Júlia ha fondato il Pelado Real nel 2011, mentre lavorava in banca. Nel 2013 ha fatto del club un lavoro a tempo pieno (nonostante la preoccupazione dei genitori che non riuscivano a ritenere stabile o redditizio un lavoro nell'ambito del calcio femminile). Aver visto le professioniste giocare in TV ha significato per le giocatrici attive nel club di Júlia poter sognare di giocare per il Brasile o per importanti club internazionali. Oggi sempre più ragazze condividono lo stesso sogno. Júlia racconta che nei mesi successivi alla fine del torneo della scorsa estate, le iscrizioni al club sono raddoppiate. Presto il Pelado Real si espanderà in altre sedi a San Paolo.
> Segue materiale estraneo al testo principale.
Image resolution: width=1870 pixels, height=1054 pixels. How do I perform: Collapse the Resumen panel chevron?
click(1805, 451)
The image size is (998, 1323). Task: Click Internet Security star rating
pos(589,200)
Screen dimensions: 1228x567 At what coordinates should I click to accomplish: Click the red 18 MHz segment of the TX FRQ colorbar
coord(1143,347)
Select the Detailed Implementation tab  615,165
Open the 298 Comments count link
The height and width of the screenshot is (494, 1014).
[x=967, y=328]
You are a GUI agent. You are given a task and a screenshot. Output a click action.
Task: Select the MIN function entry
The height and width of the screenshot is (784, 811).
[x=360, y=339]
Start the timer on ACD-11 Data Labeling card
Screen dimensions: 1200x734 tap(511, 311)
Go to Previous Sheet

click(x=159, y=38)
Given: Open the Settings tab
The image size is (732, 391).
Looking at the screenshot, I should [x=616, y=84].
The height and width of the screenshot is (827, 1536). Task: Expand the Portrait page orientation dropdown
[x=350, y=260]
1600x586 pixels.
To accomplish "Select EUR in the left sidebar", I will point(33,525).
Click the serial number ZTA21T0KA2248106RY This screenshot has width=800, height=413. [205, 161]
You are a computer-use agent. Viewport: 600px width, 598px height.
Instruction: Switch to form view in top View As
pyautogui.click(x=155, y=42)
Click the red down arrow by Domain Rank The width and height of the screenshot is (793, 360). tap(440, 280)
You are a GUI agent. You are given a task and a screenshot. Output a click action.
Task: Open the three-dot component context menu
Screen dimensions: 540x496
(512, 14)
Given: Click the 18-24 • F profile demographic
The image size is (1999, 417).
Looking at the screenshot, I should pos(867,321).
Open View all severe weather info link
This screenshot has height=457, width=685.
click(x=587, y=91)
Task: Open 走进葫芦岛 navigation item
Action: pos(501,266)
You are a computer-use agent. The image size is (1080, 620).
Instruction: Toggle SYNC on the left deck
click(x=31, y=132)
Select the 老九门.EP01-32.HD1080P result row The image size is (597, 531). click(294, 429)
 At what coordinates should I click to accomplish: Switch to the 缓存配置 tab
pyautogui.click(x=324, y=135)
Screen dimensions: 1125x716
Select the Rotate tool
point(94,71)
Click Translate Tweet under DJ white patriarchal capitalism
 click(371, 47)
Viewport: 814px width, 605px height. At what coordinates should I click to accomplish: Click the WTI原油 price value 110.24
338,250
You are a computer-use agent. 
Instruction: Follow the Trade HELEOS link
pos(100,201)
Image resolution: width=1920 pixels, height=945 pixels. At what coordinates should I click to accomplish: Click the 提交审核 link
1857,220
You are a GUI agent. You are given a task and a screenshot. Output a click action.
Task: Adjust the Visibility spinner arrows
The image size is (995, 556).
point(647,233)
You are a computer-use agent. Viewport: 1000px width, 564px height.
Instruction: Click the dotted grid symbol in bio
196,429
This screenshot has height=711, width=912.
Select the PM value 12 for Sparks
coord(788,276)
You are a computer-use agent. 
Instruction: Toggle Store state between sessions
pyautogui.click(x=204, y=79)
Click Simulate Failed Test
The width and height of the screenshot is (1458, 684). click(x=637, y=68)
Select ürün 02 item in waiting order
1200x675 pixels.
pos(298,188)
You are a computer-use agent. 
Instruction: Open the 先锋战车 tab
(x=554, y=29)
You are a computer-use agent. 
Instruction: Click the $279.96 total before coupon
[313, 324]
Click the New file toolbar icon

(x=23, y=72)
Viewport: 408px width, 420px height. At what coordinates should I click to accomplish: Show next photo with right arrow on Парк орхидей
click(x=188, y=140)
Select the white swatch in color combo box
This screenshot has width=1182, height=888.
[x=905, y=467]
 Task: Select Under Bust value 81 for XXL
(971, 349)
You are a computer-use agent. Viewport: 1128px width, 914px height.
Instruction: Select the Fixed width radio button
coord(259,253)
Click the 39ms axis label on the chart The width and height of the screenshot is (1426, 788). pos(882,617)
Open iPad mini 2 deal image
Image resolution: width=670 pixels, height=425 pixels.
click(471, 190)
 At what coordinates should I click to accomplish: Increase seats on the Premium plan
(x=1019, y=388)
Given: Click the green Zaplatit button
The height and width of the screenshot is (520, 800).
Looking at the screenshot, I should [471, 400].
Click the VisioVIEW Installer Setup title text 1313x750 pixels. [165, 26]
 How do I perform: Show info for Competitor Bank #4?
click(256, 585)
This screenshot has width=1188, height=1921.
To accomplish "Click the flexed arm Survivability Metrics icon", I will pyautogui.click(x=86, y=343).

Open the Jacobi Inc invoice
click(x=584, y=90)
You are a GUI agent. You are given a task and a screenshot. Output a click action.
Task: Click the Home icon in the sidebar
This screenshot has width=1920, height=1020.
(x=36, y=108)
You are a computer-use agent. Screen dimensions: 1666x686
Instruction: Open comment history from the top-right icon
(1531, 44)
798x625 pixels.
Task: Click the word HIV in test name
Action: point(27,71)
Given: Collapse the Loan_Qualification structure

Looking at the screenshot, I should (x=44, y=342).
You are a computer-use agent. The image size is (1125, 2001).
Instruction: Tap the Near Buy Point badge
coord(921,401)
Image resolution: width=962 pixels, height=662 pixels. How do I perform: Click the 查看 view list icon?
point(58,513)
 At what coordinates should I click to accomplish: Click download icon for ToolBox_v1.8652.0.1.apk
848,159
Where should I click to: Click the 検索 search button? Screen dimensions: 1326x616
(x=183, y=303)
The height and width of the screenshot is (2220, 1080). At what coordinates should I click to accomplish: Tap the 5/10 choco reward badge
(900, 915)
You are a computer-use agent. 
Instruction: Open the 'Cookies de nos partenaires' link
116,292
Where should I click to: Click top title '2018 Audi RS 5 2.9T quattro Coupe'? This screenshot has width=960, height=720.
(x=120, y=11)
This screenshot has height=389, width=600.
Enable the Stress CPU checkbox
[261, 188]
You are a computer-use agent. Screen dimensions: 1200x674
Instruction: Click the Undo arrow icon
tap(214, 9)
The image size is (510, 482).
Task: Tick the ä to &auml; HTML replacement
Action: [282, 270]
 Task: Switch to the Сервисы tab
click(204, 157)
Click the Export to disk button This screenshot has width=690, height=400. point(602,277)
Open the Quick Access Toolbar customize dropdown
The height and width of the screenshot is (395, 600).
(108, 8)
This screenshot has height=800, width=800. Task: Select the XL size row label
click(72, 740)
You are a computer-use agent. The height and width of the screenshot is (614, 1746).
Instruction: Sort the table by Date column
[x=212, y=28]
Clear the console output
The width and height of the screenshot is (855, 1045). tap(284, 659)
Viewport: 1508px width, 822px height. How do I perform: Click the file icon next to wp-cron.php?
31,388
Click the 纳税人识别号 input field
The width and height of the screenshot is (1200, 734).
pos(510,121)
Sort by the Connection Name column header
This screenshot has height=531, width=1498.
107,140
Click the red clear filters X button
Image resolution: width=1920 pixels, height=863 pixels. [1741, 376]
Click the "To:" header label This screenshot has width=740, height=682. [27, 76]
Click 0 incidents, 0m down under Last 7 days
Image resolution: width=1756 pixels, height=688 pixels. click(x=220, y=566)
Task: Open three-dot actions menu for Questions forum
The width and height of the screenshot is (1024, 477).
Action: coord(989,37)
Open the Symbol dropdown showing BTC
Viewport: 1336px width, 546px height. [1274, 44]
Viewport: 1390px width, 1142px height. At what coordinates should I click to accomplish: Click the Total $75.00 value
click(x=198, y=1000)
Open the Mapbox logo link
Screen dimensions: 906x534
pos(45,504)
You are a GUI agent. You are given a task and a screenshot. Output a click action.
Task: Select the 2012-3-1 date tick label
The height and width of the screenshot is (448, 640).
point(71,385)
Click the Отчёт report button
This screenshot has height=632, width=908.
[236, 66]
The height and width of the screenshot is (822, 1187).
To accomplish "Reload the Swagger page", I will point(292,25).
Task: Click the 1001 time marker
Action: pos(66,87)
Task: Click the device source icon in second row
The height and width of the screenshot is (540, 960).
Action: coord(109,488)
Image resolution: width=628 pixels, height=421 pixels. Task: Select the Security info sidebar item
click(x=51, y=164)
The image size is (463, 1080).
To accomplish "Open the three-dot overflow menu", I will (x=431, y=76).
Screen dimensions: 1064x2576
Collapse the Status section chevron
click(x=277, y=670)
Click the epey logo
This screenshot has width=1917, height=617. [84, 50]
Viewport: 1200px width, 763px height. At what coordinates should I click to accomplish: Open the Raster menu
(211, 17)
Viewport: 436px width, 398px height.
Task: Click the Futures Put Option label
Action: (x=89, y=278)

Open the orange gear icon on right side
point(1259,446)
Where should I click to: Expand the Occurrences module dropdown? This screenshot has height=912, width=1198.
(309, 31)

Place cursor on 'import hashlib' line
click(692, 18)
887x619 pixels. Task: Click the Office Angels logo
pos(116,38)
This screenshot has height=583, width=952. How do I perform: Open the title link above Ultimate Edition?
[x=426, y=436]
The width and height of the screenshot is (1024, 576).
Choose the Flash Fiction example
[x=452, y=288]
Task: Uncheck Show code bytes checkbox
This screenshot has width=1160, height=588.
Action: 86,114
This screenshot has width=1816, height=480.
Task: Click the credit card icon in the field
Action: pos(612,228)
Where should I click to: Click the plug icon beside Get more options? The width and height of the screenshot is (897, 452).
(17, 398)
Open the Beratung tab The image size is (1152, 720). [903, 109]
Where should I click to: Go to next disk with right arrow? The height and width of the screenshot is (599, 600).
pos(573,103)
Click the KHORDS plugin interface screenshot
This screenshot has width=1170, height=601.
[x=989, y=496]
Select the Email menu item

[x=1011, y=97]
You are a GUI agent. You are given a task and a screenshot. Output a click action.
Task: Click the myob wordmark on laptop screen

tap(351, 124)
"Per avere la misura di quanto sta accadendo mi basta pensare a quali erano i miei idoli calcistici quando ero giovane", afferma Júlia. "Se qualcuno mi avesse chiesto allora 'A chi ti ispiri quando giochi a calcio?', avrei certamente menzionato giocatori uomini. Se fai la stessa domanda oggi a una delle mie ragazze del Pelado Real, ti dirà 'Andressa Alves o Adriana'".

Andressa Alves

Adriana Leal da Silva

Il futuro del calcio

Giocatrici come Andressa e Adriana sanno cosa significa lottare e abbracciano volentieri il ruolo che hanno nel favorire e ispirare il cambiamento. Il cambiamento, ripetono, è iniziato in Brasile e in altri paesi a partire dalla scorsa estate. Entrambe le giocatrici condividono un doppio impegno, con la nazionale brasiliana e con i rispettivi club: AS Roma (alla sua seconda stagione al femminile) e Corinthians.

"Penso che guardando alla mia storia, le ragazze in Brasile possano credere nel sogno di giocare in Europa", afferma Andressa, che è stata anche la prima donna brasiliana a giocare per l'F.C. Barcelona. "Il mio obiettivo principale è lasciare un'eredità in ogni club di cui entro a far parte, spero così di poter lasciare le porte aperte per altre ragazze".

Quindi, come si può cavalcare l'onda, fare in modo che l'effetto a catena continui? Sostenendo e guardando il calcio femminile, risponde Andressa.

"Naturalmente, il calcio femminile è molto diverso da quello maschile, ma non è meno bello, né meno interessante", afferma. "Molte persone, soprattutto in Brasile, non sanno nulla del calcio femminile, lo giudicano e basta. Bisogna smettere di criticare tanto e iniziare a guardare".

Gabi, Nicoly e Sofia sono pronte a raccogliere il testimone.

"Le persone hanno visto giocare le professioniste e vedranno giocare anche noi giovani", afferma Nicoly. "Vedranno che il calcio femminile può avere un futuro grandioso".

Aggiunge Sofia: "E il futuro siamo noi. Lotteremo per farcela".